The conventional job search process tends to be disjointed, leaving job seekers confused by non-relevant job postings and hiring managers drowning in the manual processing of resumes. This study proposes the concept of an AI-Enabled Job Portal, an all-encompassing platform that aims to close the gap between qualified individuals and available opportunities through Intelligent Matching Algorithms and Natural Language Processing (NLP). Unlike conventional job portals, this platform includes an integrated AI-powered resume parser, job recommendation engines, and a centralized dashboard for both job seekers and employers. Through the application of semantic intent as opposed to keyword searching, the portal guarantees improved resume placement accuracy and a faster hiring process.
Introduction
The digital job market has created an abundance of job information, but finding the right fit remains challenging. Traditional portals are passive, relying on manual filtering, which often leads to inefficiency and subjective bias. The proposed Intelligent AI-Enabled Job Portal addresses these limitations by actively evaluating candidate profiles against job requirements using Generative AI, NLP, and scoring systems.
Literature Survey:
Early recruitment relied on Boolean searches and manual classification, lacking contextual understanding.

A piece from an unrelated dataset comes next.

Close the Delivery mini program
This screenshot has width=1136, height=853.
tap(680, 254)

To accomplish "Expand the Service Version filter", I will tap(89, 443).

Machine learning improved candidate ranking but often functioned as opaque black-box systems.
NLP models like BERT enhance semantic understanding between resumes and job descriptions.
Large Language Models (LLMs) enable deeper skill extraction and intelligent candidate evaluation.
Modern web frameworks like React facilitate interactive dashboards for recruiters, improving management efficiency.
Problem Statement:
Traditional recruitment platforms fail to normalize academic credentials or verify practical skills (e.g., GitHub projects), creating trust issues. The system proposes a transparent, skill-based AI ecosystem for IT and medical recruitment.
System Architecture:
Centralized AI-enabled portal connecting students and recruiters.
Modules include user authentication, profile/job management, application processing, and an AI-based matching engine.
The matching engine generates Job-Match Scores to recommend the most relevant jobs to candidates and rank candidates for recruiters.
Methodology:
Data Collection & Integration: Collect structured data from recruiters (job descriptions) and candidates (resumes, skills, projects, internships).
Resume & Job Processing: Use NLP techniques (cleaning, tokenization, lemmatization) to extract meaningful skills, experience, and education.
Skill Verification & Profile Evaluation: Validate technical expertise via GitHub repositories, normalize academic scores, and assess project/internship experience.
Job Matching & Recommendation: Calculate Job-Match Scores for automated candidate-job alignment, improving recruitment efficiency and reducing manual effort.
Technology Stack:
Frontend: React.js
Backend: Node.js + Express.js
Database: MongoDB
NLP: Python (NLTK, Scikit-learn)
Version Control: Git/GitHub
Deployment: Cloud platforms (Render, Vercel)
Input & Result:
Recruiter dashboard allows managing company information, adding/updating profiles, and searching/filtering companies efficiently.
The AI system provides automated job recommendations to candidates and ranked candidate lists to recruiters, enhancing transparency and matching accuracy.
Conclusion
The AI-enabled job portal was successfully developed to provide skill-based job recommendations and intelligent candidate matching. The system uses Artificial Intelligence and Natural Language Processing techniques to analyze resumes and match candidates with suitable jobs. It reduces manual effort, improves recruitment efficiency, and provides accurate job recommendations. The proposed system helps both recruiters and job seekers by making the hiring process faster, easier, and more effective.
References
[1] R. Kumar and S. Varma, \"AI-Driven Recruitment Systems using MERN Stack and NLP,\" IEEE Access, vol. 12, pp. 4567–4578, 2024.
[2] A. Sharma et al., \"Semantic Matching and Candidate Ranking in Modern ATS,\" International Journal of Computer Applications, vol. 180, no. 15, pp. 12–19, 2023.
[3] J. Devlin et al., \"BERT: Pre-training of Deep Bidirectional Transformers for Language Understanding,\" Proceedings of NAACL, 2019.
[4] MongoDB Inc., \"NoSQL Database Design for Scalable Recruitment Platforms,\" Technical Documentation, 2024.
[5] OpenAI, \"GPT-4 Technical Report: Contextual Analysis and Reasoning,\" Technical White Paper, 2023.
[6] React Community, \"Building High-Performance Dashboards for Real-time Analytics,\" Official Documentation, 2024.